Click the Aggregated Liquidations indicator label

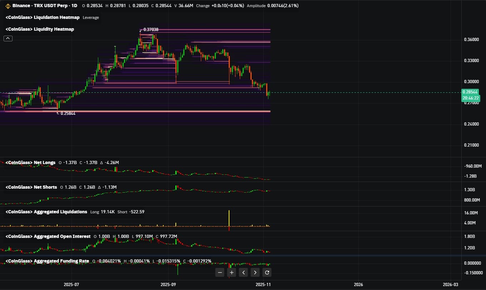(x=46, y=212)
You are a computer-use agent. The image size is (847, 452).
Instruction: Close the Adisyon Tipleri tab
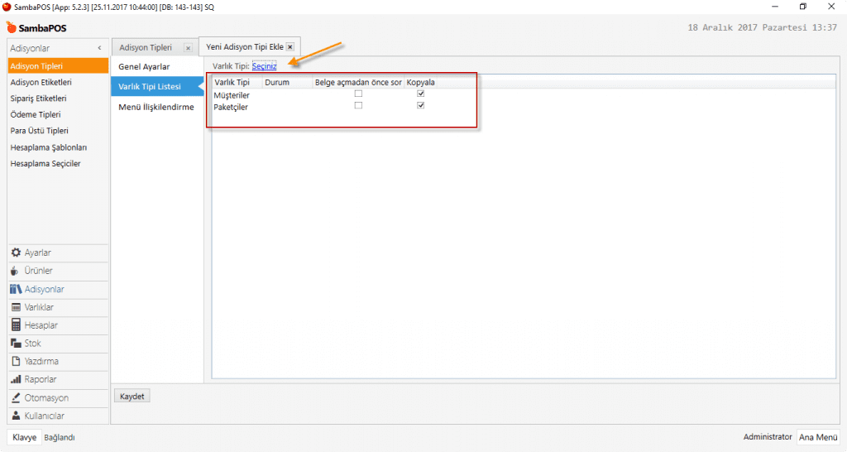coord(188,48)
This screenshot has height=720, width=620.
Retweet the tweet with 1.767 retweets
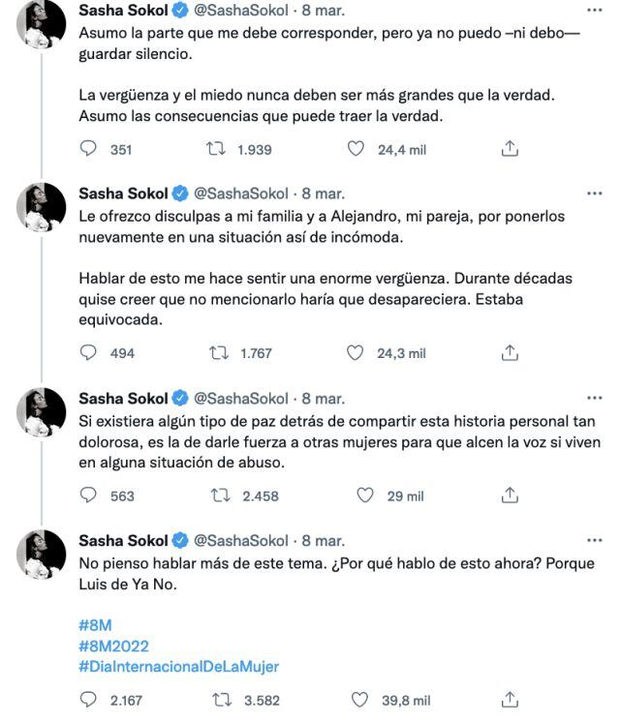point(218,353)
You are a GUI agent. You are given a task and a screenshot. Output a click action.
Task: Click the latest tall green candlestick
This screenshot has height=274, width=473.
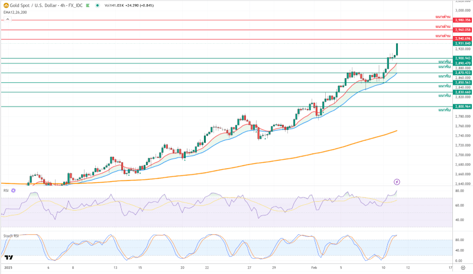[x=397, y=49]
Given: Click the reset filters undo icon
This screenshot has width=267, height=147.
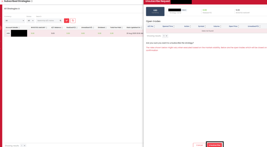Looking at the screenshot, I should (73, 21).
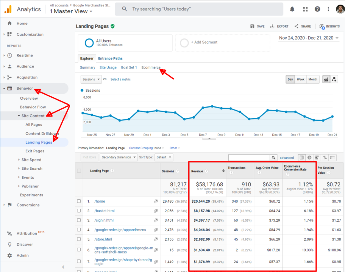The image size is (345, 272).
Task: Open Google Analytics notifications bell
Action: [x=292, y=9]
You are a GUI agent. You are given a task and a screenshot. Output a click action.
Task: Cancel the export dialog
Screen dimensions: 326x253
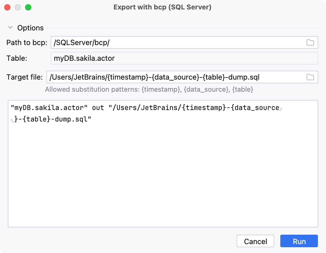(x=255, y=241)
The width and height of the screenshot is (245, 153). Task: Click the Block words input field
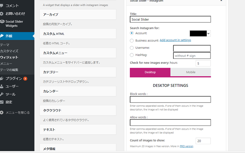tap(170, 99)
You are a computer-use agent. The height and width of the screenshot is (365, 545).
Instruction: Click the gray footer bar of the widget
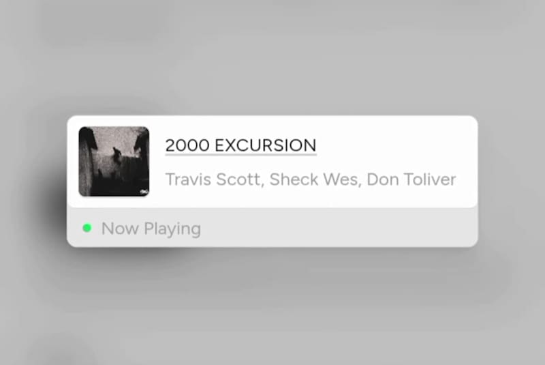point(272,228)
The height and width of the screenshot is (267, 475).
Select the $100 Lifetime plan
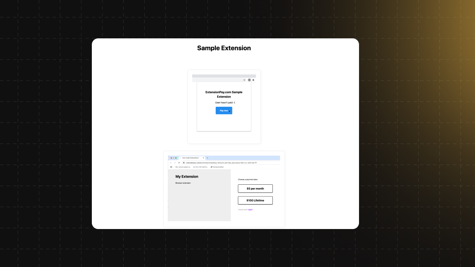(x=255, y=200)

Exercise description: In the records above, find the line with "Instruction: Close the Adisyon Tipleri tab" and the line with "Given: Click the reset filters undo icon". Write out exactly those lines and every one between, with no pictures and no other lines.

Result for this exercise:
Instruction: Close the Adisyon Tipleri tab
coord(188,48)
This screenshot has height=720, width=620.
Retweet the tweet with 1.767 retweets
point(218,353)
You are a GUI agent. You are given a task and a screenshot. Output a click action.
Task: Click the latest tall green candlestick
This screenshot has height=274, width=473.
[x=397, y=49]
Given: Click the reset filters undo icon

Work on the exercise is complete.